● **WORK INSTRUCTION**
The data below calls for an exact copy.

+++

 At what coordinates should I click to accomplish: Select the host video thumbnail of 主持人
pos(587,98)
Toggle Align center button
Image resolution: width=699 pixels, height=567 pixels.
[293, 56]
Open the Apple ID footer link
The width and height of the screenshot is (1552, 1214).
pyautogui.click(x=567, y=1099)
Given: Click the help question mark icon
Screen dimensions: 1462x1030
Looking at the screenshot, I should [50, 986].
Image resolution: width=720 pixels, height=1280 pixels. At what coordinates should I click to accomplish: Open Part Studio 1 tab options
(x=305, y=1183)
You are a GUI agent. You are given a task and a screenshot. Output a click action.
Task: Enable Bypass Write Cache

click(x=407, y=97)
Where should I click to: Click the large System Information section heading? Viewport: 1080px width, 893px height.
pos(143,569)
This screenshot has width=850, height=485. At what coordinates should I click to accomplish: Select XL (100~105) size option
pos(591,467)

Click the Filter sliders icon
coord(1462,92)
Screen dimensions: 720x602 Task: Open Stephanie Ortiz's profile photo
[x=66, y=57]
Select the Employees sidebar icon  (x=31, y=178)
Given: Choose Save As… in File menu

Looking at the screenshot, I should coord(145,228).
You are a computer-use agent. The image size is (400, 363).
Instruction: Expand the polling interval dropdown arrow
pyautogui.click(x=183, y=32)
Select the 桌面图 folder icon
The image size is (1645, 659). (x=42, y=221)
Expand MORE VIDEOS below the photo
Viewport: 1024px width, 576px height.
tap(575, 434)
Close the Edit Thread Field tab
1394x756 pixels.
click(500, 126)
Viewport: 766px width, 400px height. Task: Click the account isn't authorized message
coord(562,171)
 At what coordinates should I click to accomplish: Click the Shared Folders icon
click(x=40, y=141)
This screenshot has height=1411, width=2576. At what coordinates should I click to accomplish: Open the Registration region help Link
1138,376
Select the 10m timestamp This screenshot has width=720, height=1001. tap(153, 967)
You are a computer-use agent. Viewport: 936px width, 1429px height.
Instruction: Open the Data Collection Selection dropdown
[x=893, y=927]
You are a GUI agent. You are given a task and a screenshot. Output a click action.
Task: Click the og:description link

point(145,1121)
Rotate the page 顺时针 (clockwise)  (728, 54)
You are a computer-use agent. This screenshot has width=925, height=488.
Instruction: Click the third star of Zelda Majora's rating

+++

● **EXERCISE OUTPUT**
 At what coordinates should I click to accomplish: Select the host video thumbnail of 主持人
pos(587,98)
Toggle Align center button
Image resolution: width=699 pixels, height=567 pixels.
[293, 56]
Open the Apple ID footer link
The width and height of the screenshot is (1552, 1214).
pyautogui.click(x=567, y=1099)
Given: Click the help question mark icon
Screen dimensions: 1462x1030
Looking at the screenshot, I should [50, 986].
Image resolution: width=720 pixels, height=1280 pixels. At what coordinates should I click to accomplish: Open Part Studio 1 tab options
(x=305, y=1183)
You are a GUI agent. You are given a task and a screenshot. Output a click action.
Task: Enable Bypass Write Cache

click(x=407, y=97)
Where should I click to: Click the large System Information section heading? Viewport: 1080px width, 893px height.
pos(143,569)
This screenshot has width=850, height=485. At what coordinates should I click to accomplish: Select XL (100~105) size option
pos(591,467)

Click the Filter sliders icon
coord(1462,92)
Screen dimensions: 720x602 Task: Open Stephanie Ortiz's profile photo
[x=66, y=57]
Select the Employees sidebar icon  (x=31, y=178)
Given: Choose Save As… in File menu

Looking at the screenshot, I should coord(145,228).
You are a computer-use agent. The image size is (400, 363).
Instruction: Expand the polling interval dropdown arrow
pyautogui.click(x=183, y=32)
Select the 桌面图 folder icon
The image size is (1645, 659). (x=42, y=221)
Expand MORE VIDEOS below the photo
Viewport: 1024px width, 576px height.
tap(575, 434)
Close the Edit Thread Field tab
1394x756 pixels.
click(500, 126)
Viewport: 766px width, 400px height. Task: Click the account isn't authorized message
coord(562,171)
 At what coordinates should I click to accomplish: Click the Shared Folders icon
click(x=40, y=141)
This screenshot has height=1411, width=2576. At what coordinates should I click to accomplish: Open the Registration region help Link
1138,376
Select the 10m timestamp This screenshot has width=720, height=1001. tap(153, 967)
You are a computer-use agent. Viewport: 936px width, 1429px height.
Instruction: Open the Data Collection Selection dropdown
[x=893, y=927]
You are a GUI agent. You are given a task and a screenshot. Output a click action.
Task: Click the og:description link

point(145,1121)
Rotate the page 顺时针 (clockwise)  (728, 54)
You are a computer-use agent. This screenshot has width=925, height=488.
Instruction: Click the third star of Zelda Majora's rating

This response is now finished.